Cannabidiol (CBD) is a Schedule 4 (S4) Prescription Only Medicine when the cannabinoids component in a preparation for therapeutic use contains at least 98% cannabidiol and 2% or less of other cannabinoids found in cannabis.
Tetrahydrocannabinol (THC) is a Schedule 8 medicine when extracted from cannabis and prepared or packed for human therapeutic use.
Nabiximols, nabilone and dronabinol are listed in Schedule 8 of the Poisons Standard (SUSMP).
The only cannabis medicines currently registered in Australia under the Australian Register of Therapeutic Goods (ARTG) is the Schedule 4 medicine Epidyolex® (cannabidiol), and the Schedule 8 medicine Sativex® (nabiximols).
The Therapeutic Goods Administration (TGA) has grouped unapproved cannabis medicine products into active ingredient categories based on the proportion of cannabidiol (CBD) and/or tetrahydrocannabinol (THC) content of the medicine. Unapproved medicinal cannabis products available in these categories can be found on the TGA website Medicinal cannabis products by active ingredients.
Approval letters issued to prescribers by the TGA under the Authorised Prescriber Scheme (AP) or Special Access Scheme (SAS) will include the category of cannabis medicine approved to be prescribed or supplied.
Before prescribing or supplying unregistered cannabis medicines to a patient refer to Access and approval process for cannabis medicines for guidance on the required approvals.
Prescriptions for unregistered cannabis medicines must accurately identify the name, strength (NOT a range of strengths), dosage, and quantity of each active cannabis medicine ingredient. Prescriptions must also include all other details as required for Schedule 8 medicines. In some cases, the use of a brand name may adequately identify the active ingredient and strength. Substitution of products is not allowed.
Prescriptions with instructions such as ‘CBD dominant medicinal cannabis product (CBD ≥60% and <98%)’ do not adequately identify the name and strength of each active ingredient to be administered and cannot be legally dispensed by a pharmacist.

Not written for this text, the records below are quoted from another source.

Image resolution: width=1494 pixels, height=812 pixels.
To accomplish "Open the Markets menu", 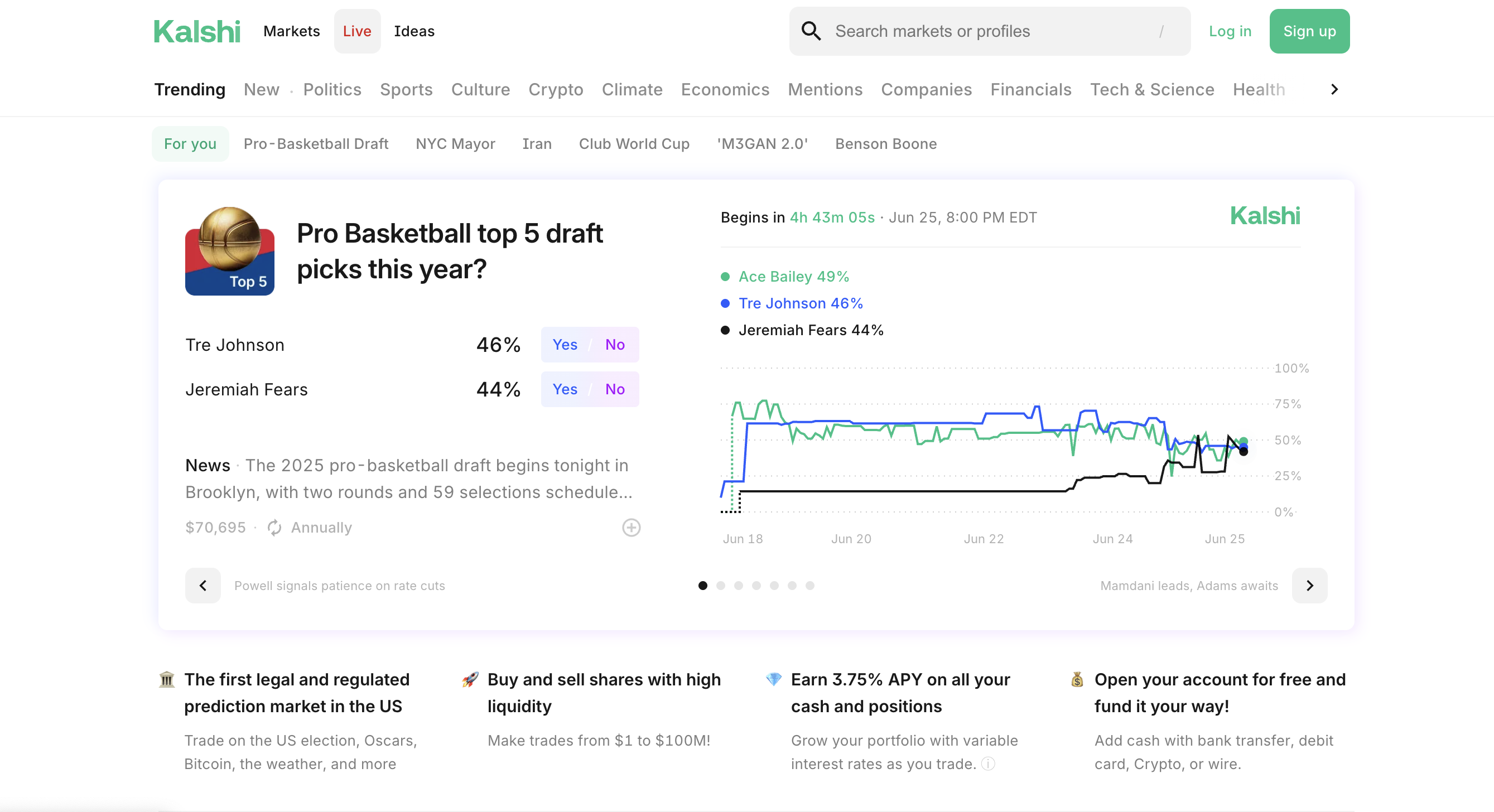I will pos(291,31).
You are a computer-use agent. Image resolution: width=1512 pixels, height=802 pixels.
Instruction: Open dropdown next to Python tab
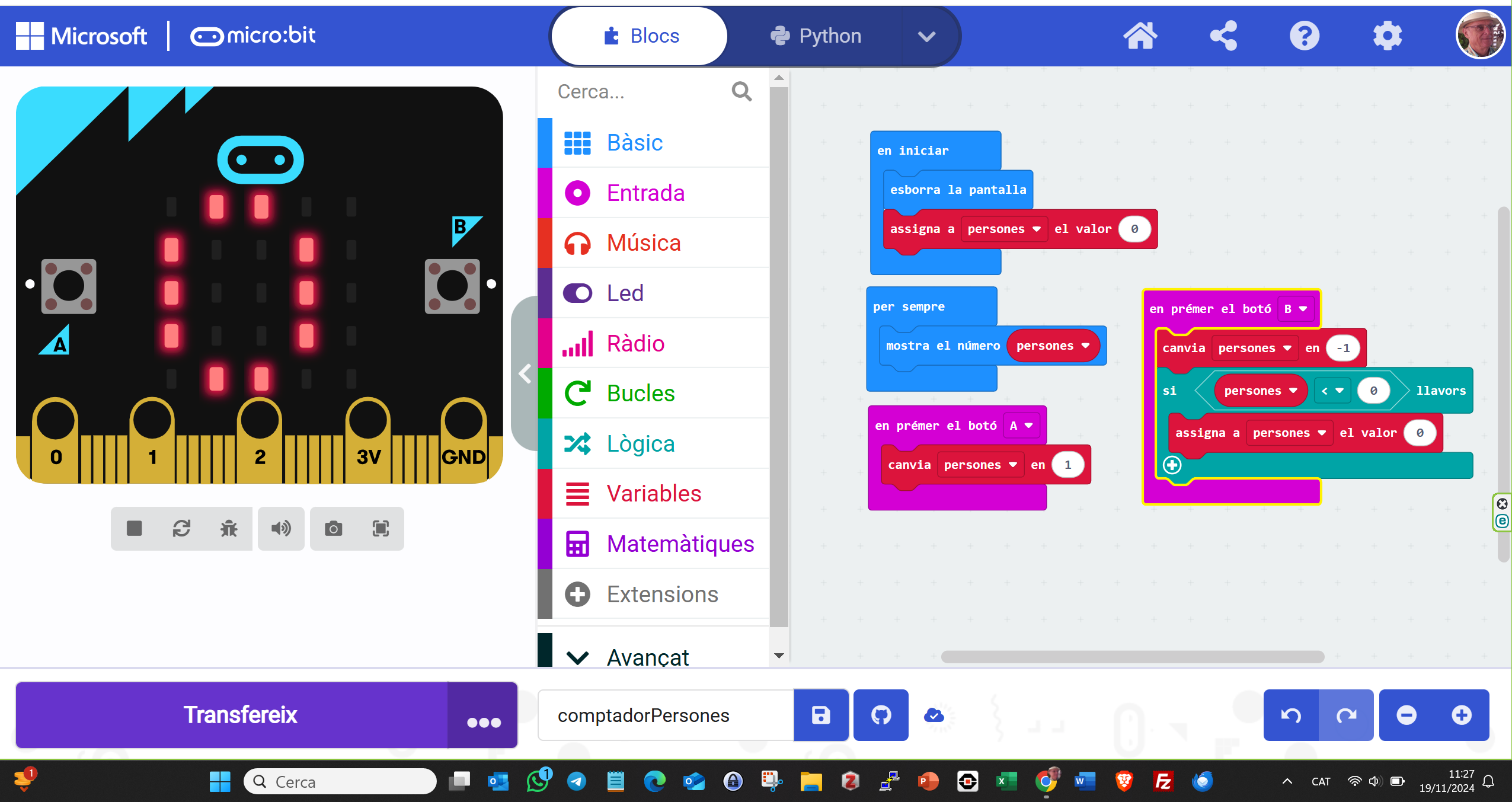[926, 37]
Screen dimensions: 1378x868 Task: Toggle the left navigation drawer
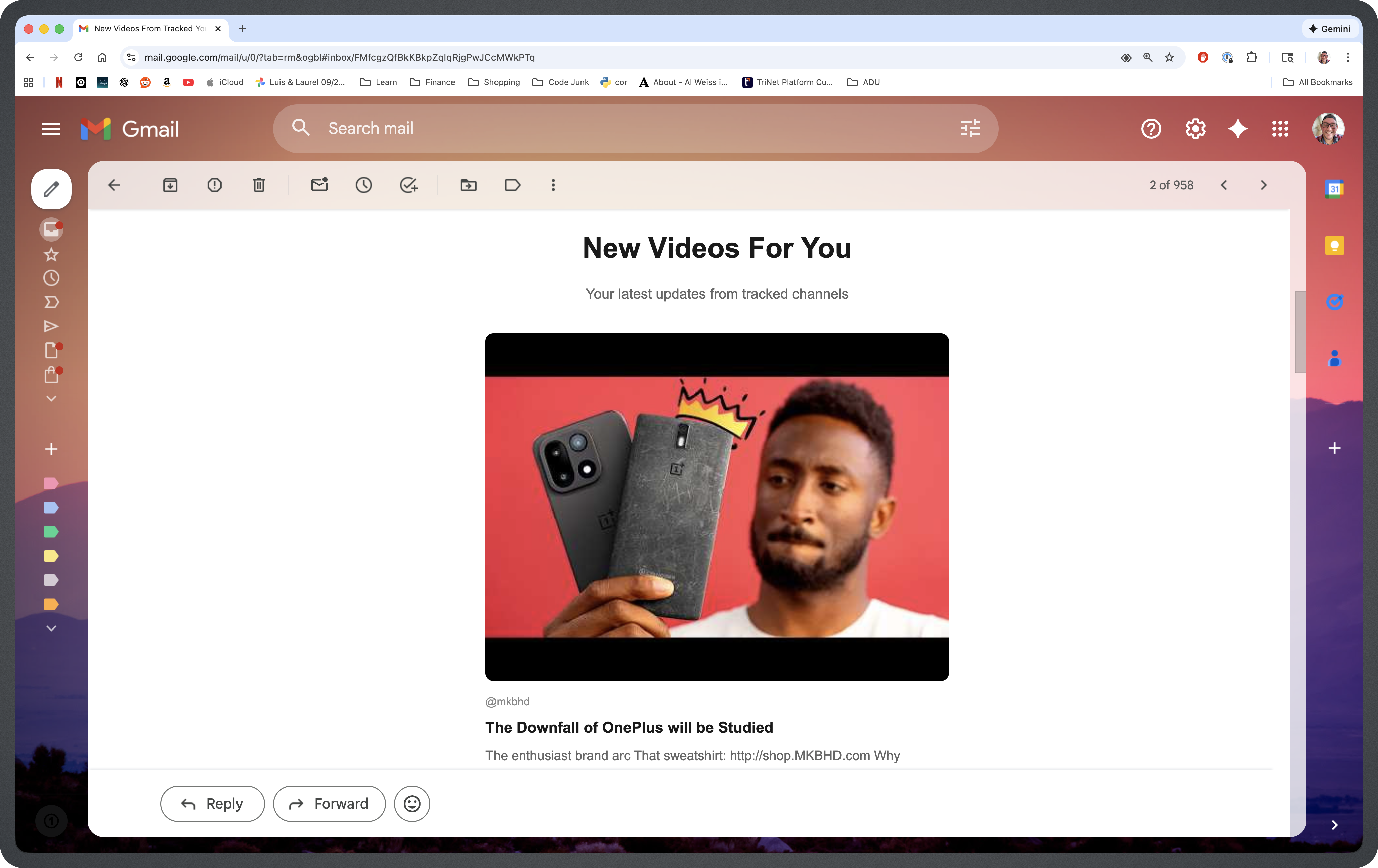tap(51, 129)
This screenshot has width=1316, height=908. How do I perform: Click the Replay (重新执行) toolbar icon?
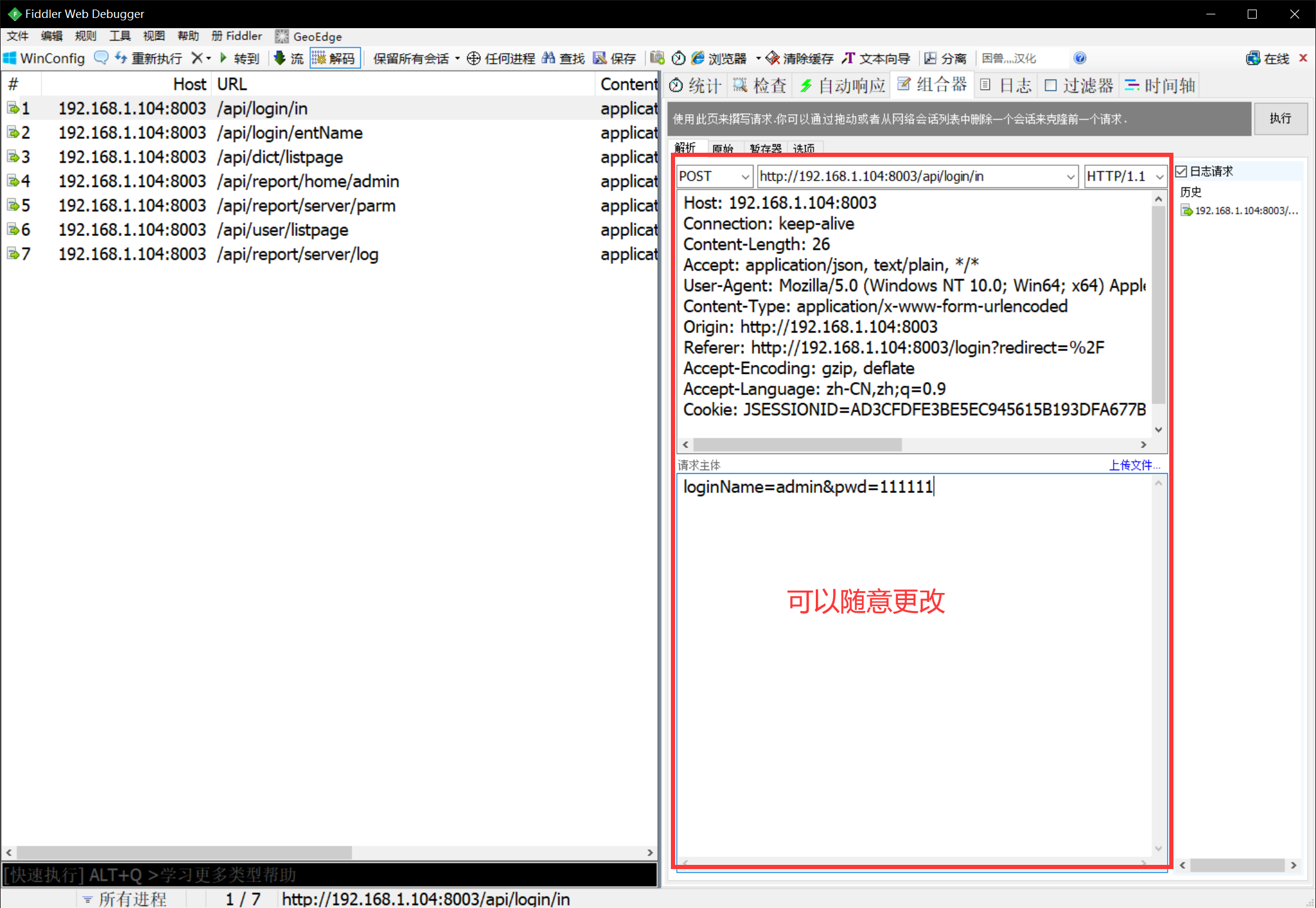[122, 58]
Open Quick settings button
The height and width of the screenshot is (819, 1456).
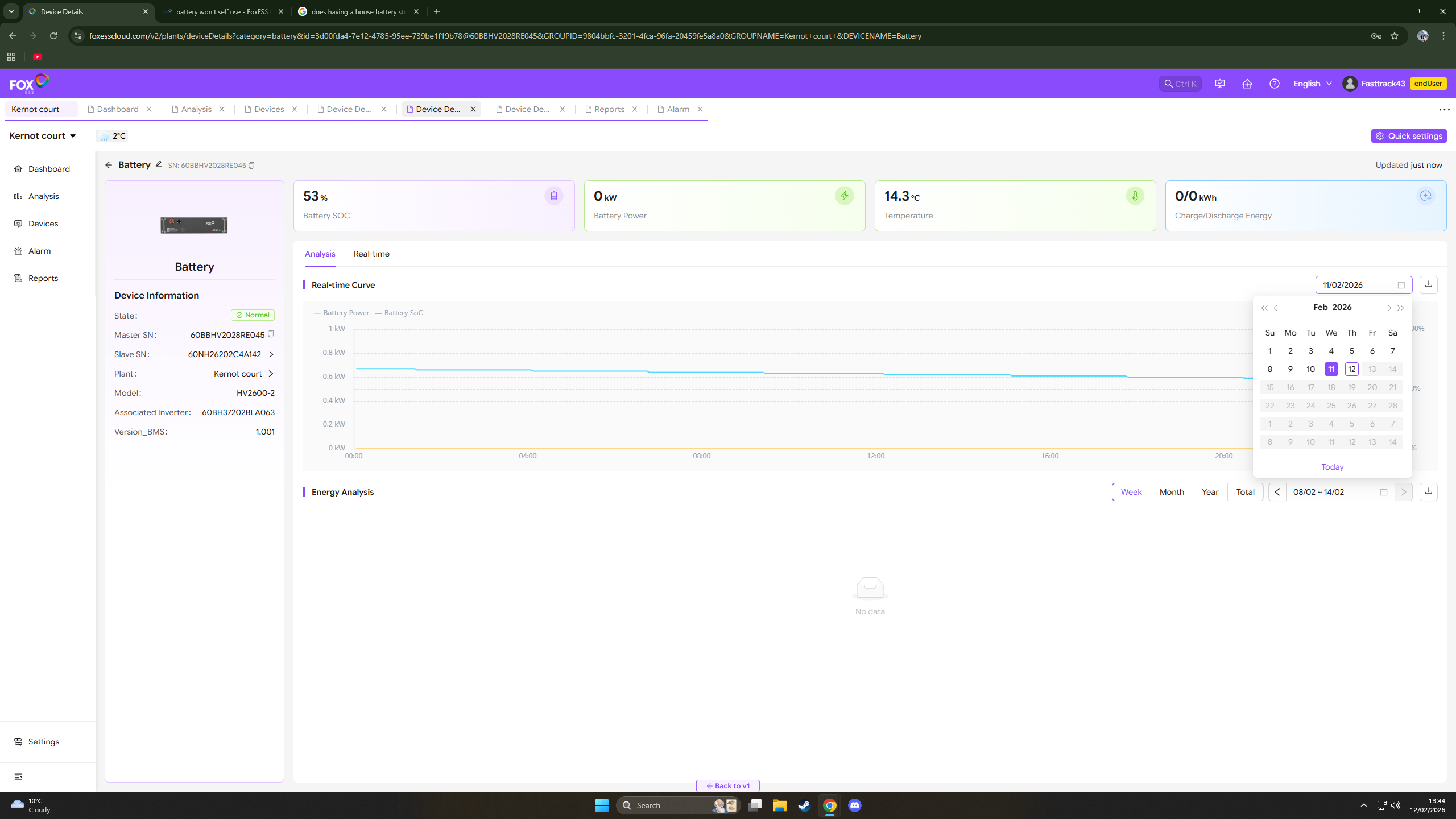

The purpose and dosage of the medicine prescribed or supplied must be in accordance with therapeutic standards. The quantity of the cannabis medicine prescribed or supplied must conform with the dose and directions prescribed.
If the cannabis medicine is in Schedule 8 and needs to be extemporaneously compounded, the approval* number issued to the prescriber from the NSW Ministry of Health must be included on the prescription.
The prescriber must make a prescribing record for all Schedule 8 prescriptions provided in the patient record.
A pharmacist can dispense a prescription for an unregistered cannabis medicine if the prescriber holds an approval under the TGA AP scheme or SAS to prescribe it. If the cannabis medicine is in Schedule 8 and needs to be extemporaneously compounded the prescriber must also include on the prescription the NSW Health approval* number issued to them.
A pharmacist or authorised prescriber cannot hold stock of any unregistered medicine unless it has been approved for supply, to a particular patient, by the TGA.
Emergency supply provisions do not apply for unregistered Schedule 8 medicines. To dispense an unregistered Schedule 8 medicine a valid prescription is required. This includes prescriptions that are:
Cannabis medicines supplied to a patient by a pharmacist or authorised prescriber must be labelled with a dispensing label with the details required for any dispensed medicine.
Pharmacists must ensure they are practising within the Ahpra Shared Code of Conduct and not enter into arrangements for exclusive supply of prescriptions from a prescriber or other third party.
Schedule 8 cannabis medicines must be stored separately and securely with all transactions recorded in a drug register.
Schedule 8 medicines must be stored separate from other goods (other than cash or documents), in a steel safe meeting the specified requirements and fixed to the building. The safe must be kept securely locked when the medicines are not in immediate use. The key or code/combination of the safe must be kept by the prescriber or pharmacist and not left on the premises overnight or disclosed to a person who is not a prescriber or pharmacist.
All supplies and receipts for Schedule 8 cannabis medicines (whether dispensed on prescription or supplied directly by an authorised prescriber) must be recorded in a drug register. If used in a clinical trial, a record of the NSW Ministry of Health approval* number must be made in the clinical trial records.
Records of all transactions including any manufacturing, receipt, supply or use the Schedule 8 cannabis medicine must be entered in a drug register on the day of the transaction. A separate page of the register must be used for each brand name and each strength of the Schedule 8 medicine.
Any loss or theft of Schedule 8 cannabis medicines must be reported to the Secretary, NSW Health, on the Notification of Loss or Theft of Accountable Drugs (S8 and S4D substances) form as for all Schedule 8 drugs.
Unwanted cannabis medicines can only be destroyed by a person authorised to destroy Schedule 8 drugs. Information for community pharmacies can be found at Destruction of Schedule 8 medicines at community pharmacies.
*An approval has the same meaning as an authority under the Poisons and Therapeutic Goods Act 1966.